Patient assignment. Provisions on patient assignment consume a significant amount of time and attention during negotiations as the level of risk each party assumes depends on where lines are drawn on this subject. Physicians should push back if a plan attempts to assign patients retrospectively.
“The agreement should provide for most patients to be assigned prospectively, with the ability to reconcile the list at the end of the performance period to account for patients that have left or entered into the physician’s care during the performance period,” says the AMA resource.
It is also important to include how costs will be reconciled if a patient receives elective or emergency care from someone else.
Performance period phase-in. The “performance period” includes the starting and end dates between which a physician’s performance is measured. This differs from the “agreement term” that covers the length of the contract.

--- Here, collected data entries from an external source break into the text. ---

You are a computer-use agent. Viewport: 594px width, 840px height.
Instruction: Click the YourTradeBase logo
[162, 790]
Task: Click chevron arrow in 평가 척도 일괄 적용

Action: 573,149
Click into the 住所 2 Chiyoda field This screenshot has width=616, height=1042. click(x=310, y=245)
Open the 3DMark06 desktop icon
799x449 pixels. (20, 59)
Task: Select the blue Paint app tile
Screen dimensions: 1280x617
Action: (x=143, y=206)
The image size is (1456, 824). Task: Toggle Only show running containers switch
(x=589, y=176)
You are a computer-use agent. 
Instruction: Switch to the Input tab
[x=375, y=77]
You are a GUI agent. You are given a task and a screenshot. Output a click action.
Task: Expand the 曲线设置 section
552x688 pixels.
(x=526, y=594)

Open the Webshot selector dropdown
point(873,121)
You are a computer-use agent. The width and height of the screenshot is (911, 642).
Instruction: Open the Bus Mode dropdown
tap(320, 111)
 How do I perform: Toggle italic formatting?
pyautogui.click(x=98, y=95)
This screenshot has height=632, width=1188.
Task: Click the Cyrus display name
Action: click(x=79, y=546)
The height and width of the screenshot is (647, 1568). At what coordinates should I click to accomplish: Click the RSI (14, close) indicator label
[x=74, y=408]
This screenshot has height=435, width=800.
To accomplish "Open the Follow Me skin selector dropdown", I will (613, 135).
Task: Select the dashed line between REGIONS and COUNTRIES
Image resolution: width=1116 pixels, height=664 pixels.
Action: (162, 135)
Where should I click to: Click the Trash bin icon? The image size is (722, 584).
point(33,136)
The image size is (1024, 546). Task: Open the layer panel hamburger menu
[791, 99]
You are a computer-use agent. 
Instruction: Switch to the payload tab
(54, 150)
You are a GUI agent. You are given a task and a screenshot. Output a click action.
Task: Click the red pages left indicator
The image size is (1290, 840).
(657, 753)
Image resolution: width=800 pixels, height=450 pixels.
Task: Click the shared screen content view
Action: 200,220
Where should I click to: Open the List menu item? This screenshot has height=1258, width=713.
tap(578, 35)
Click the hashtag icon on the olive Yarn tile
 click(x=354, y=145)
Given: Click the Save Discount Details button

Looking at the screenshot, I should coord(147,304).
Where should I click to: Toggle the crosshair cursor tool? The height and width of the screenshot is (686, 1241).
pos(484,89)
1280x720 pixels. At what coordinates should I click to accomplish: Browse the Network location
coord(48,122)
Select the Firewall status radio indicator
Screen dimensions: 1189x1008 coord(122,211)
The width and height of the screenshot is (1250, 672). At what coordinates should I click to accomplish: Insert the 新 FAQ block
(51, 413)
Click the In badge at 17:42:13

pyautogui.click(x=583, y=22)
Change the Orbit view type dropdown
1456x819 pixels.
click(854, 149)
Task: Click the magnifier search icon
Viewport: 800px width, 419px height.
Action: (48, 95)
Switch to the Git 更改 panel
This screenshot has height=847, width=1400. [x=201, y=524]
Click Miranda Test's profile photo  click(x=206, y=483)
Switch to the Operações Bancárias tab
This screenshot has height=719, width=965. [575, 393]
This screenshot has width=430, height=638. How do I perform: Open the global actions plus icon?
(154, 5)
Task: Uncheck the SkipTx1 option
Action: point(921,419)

The agreement should acknowledge that, before the first performance period starts, physicians may need time to tailor administrative systems and clinical protocols to the specifications of the pay-for-performance agreement. Model contract language calls for the first 12-month performance period to begin 60 days after the start of the agreement term.
Claim submission. Physicians should watch for “potential nuances” in the contract that obligate them to submit claims differently for their pay-for-performance patients than they do for their fee-for-service patients—even though they are covered by the same payer. If payers request additional modifiers or documentation, they need to give physicians sufficient time—60 days is suggested—to incorporate these processes into their workflows.
“Physicians should be on the lookout for provisions that allow the payer to change the submission and reporting obligations of the physician without due notice, many of which can be ‘effective immediately,’” the AMA resource says. This sentence should be included in the contract: “Payer shall make every effort to minimize the administrative burden associated with Physician’s participation in the Agreement.”
Data. Physicians must have timely access to data on patients for whose care they are being evaluated. Twenty-four hour access to patient data, quality metrics, itemized billing and patient-encounter information should be available via a secure online portal or dashboard. If this is not feasible, at a minimum weekly updates must be provided.
Ideally, payers should offer infrastructure or technical support to facilitate fulfillment of the physician’s data-transfer obligations. The physician and payer may need to enter into a business associate agreement to ensure proper use and disclosure of patient health information and to be in compliance with Health Insurance Portability and Accountability Act standards.
Quality measures. Measures need to be relevant to the physician’s specialty and based on nationally accepted standards. Any additions, deletions or changes require mutual agreement.
Performance determination. The formula for calculating physician performance must be clearly spelled out in the agreement and payers must not be allowed to unilaterally change the terms. There should be a provision for appropriate risk adjustment. Physicians should be aware that payers often raise quality benchmarks from year to year reflecting the doctor’s increased ability to succeed. They also may lower benchmarks on decreasing costs as those often become more difficult to achieve over time.
Payment and reconciliation. The time frame for payment, reconciliation and any deductions for case management or administrative fees should be clearly defined. There must also be a defined appeals process for physicians to contest the payer’s decisions regarding performance, payment and reconciliation.
Dispute resolution. The agreement may include processes for mediation or arbitration. The resource, however, notes that physicians may not want to make these to be legally binding. Not doing so may give aggrieved physicians more leverage in the dispute.